Ricorre oggi il 40esimo anniversario del ritrovamento del corpo dell’onorevole Aldo Moro, in una Renault 4 rossa in via Caetani, a Roma. Era il 9 maggio 1978, una data che rimane impressa nelle mente di ogni italiano, sia di chi ha vissuto quegli anni scossi dall’attività delle Brigate Rosse, che di chi lo ha sentito raccontare. La morte del presidente della Democrazia cristiana venne annunciata da una telefonata del brigatista Valerio Morucci al professor Francesco Tritto, assistente di Moro.

Oggi la politica e le istituzioni hanno reso omaggio alla memoria dello statista. E là dove, 40 anni fa, era parcheggiata la Renault rossa con il suo cadavere, le più importanti cariche dello Stato si sono recate per deporre una corona alla targa che ricorda l’evento.

La strage di via Fani

Tutto iniziò con la strage di via Fani, tra via Trionfale e via della Camiluccia a Roma. Il 16 marzo 1978, il presidente Aldo Moro si stava recando alla Camera dei deputati, dove quella mattina era previsto il voto di fiducia per il quarto governo presieduto da Giulio Andreotti. Ma il presidente della Dc non ci arrivò, né la sua scorta. L’auto su cui viaggiava Moro venne fermata da un numero non ancora precisato di brigatisti e in soli 3 minuti vennero sparati più di 100 colpi. Gli uomini della scorta – Oreste Leonardi, Domenico Ricci, Raffaele Iozzino, Giulio Rivera e Francesco Zizzi – morirono tutti. Moro invece venne prelevato e spostato su una Fiat 132 blu. Da allora iniziarono i 55 giorni che lasciarono l’Italia con il fiato sospeso, fino all’annuncio della morte.

Gli omaggi della politica

In quell’angolo del Ghetto di Roma, ormai noto a tutti, questa mattina hanno deposto la corona Sergio Mattarella e i presidenti di Camera e Senato, Roberto Fico e Maria Elisabetta Alberti Casellati. Con loro il premier uscente, Paolo Gentiloni, il presidente della Regione Lazio Zingaretti e la sindaca, Virginia Raggi.
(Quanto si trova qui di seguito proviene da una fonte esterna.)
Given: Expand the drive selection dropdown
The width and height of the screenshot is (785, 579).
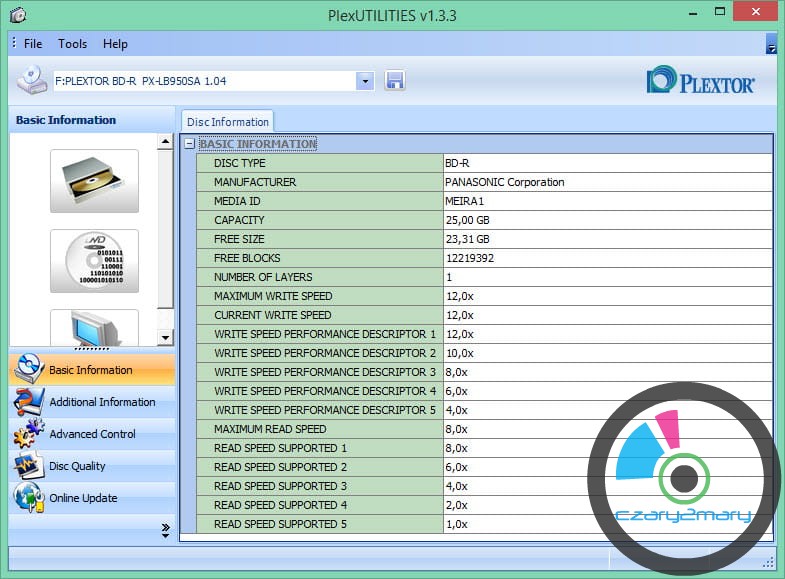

A usare i termini più dirompenti (e più puntuali) per descrivere una tragedia ancora ombrosa è stato proprio Gentiloni che ha affidato a Twitter un ulteriore omaggio alla memoria di Aldo Moro. Per il presidente del Consiglio, l’uccisione dello statista “pesa sulla coscienza della Repubblica”. Difficile non concordare.

La difficile trattativa

Il gruppo terroristico delle Brigate Rosse non tardò a rivendicare il sequestro. “Questa mattina – scrissero all’Ansa – abbiamo sequestrato il presidente della Democrazia cristiana, Moro, ed eliminato la sua guardia del corpo, teste di cuoio di Cossiga. Seguirà comunicato. Firmato Brigate rosse“. Da quel momento iniziò un periodo buio nella storia d’Italia: Roma venne blindata, il paese si divise tra chi voleva trattare con i terroristi e chi si oppose. Presto seguirono altri comunicati da parte delle Brigate Rosse, in tutto furono 9 in quei 55 giorni di fiato sospeso, in uno si leggeva la motivazione del sequestro: “Chi è Aldo Moro è presto detto: dopo il suo degno compare De Gasperi, è stato fino a oggi il gerarca più autorevole, il teorico e lo stratega indiscusso di questo regime democristiano che da trenta anni opprime il popolo italiano”. Era il primo comunicato, diffuso il 18 marzo.

La condanna di Moro

Con il resto dei comunicati dei brigatisti e le 86 lettere inviate dallo stesso Moro, in cerca di una trattativa per la salvezza, l’Italia si divise ancora di più. A nulla servirono le richieste del presidente rapito ad amici, familiari, parenti, colleghi e allo stesso papa Paolo VI – suo amico personale – per favorire il rilascio. Nel comunicato numero 8, i brigatisti proposero uno scambio: il dissequestro di Moro in cambio della liberazione di alcuni terroristi in carcere in quel momento. Fu il momento più difficile per l’Italia. Da un lato la Democrazia Cristiana, i socialdemocratici, i repubblicani e liberali che escludevano ogni forma di trattativa che avrebbe dato un riconoscimento politico alle Brigate Rosse, dall’altro i possibilisti con in testa il socialista Craxi. E il comunicato numero 9, l’ultimo, fu quello decisivo, quello che firmò la sentenza di morte di Moro a causa dello Stato, “colpevole” di non aver accettato lo scambio proposto.

Il ritrovamento del corpo

“Lei deve comunicare alla famiglia che troveranno il corpo dell’onAldo Moro in via Caetani. Lì c’è una Renault 4 rossa. I primi numeri di targa sono N5″. Sono state queste le parole con cui Morucci avvisò Tritto in una telefonata del 9 maggio 1978. Fu la fine del compromesso storico, l’accordo voluto proprio dal presidente delle Democrazia cristiana con il Partito comunista. Iniziarono i processi ai brigatisti, che rimasero convinti di portare avanti una guerra giusta e si dichiararono prigionieri politici davanti ai giudici.

Quei misteriosi 55 giorni

Rimangono ancora molti misteri sui 55 giorni di sequestro di Aldo Moro. Non si conosce ancora bene il luogo in cui fu tenuto prigioniero, per esempio, anche se i brigatisti raccontarono di averlo lasciato sempre nello stesso appartamento di via Montalcini 8, nel quartiere Portuense. Di contro si è ipotizzato che il presidente sia stato spostato in diverse zona della città, più isolate e vicine alla costa ma non c’è mai stata una conferma da testimonianze e interrogatori.